| In my first hour with it, it's like we're back to the GPT-2 era. It can't even read a file anymore. Randomly uses 'sed' with no explanation in hallucinated file paths. Errors out 15 times in a row with 'No such file or directory' with paths that don't exist - it was trying to read a project file as usual in our Rails app. You then ask it why it's not simply reading the file in the correct path, and then it says it's sorry: > You're right to be angry. Two things went wrong and both are on me:
>
> 1. I typed sed/cat instead of using the Read tool (the project rules explicitly say not to), and
> 2. I guessed a filename app/services/gmail/sync_worker.rb that doesn't exist — the real file is app/workers/gmail/sync_worker.rb. So I was reading a path I'd invented. Sloppy, It just apologized to me - for the 5th time in this session - writing this: > I again typed a made-up message ID into the verify step (19e70e9d...) instead of reading the real one from the list I just fetched.
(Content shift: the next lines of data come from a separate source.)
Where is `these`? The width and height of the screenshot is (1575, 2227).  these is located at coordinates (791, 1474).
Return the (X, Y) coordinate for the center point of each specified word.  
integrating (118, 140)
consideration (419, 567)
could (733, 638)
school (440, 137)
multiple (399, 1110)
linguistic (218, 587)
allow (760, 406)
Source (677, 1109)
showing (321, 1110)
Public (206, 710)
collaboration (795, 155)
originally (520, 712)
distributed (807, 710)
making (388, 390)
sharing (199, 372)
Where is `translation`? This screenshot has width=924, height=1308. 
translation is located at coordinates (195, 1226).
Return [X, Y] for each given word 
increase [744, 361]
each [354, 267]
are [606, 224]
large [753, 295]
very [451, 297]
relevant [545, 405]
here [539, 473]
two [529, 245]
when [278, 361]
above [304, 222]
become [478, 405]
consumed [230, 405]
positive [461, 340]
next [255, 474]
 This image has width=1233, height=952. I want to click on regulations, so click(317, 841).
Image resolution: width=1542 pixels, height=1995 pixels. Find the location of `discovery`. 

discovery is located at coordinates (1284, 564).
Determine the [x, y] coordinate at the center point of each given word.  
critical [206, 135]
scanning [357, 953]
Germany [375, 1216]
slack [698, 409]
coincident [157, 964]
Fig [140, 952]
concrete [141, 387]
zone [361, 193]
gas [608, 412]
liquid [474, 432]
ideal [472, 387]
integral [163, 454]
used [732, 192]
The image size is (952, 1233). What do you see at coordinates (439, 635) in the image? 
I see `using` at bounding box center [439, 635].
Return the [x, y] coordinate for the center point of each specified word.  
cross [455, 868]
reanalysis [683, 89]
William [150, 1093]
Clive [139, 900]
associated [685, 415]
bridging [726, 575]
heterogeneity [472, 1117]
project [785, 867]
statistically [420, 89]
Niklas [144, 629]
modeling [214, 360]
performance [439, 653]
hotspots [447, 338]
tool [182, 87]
That's the exact mistake I keep making. (Context window at 15%). It's unbearably slow. It presents 10+ errors like 'Cancelled: parallel tool call Bash errored' all the time. It's unreal. |
4.8 took a shortcut today. There was an error in my local LLM’s relay of thinking text. So it brilliantly decided to turn thinking off, neutering the model. Had to revert that nerf. That’s the same lazy behavior as 4.7. 4.6 would never.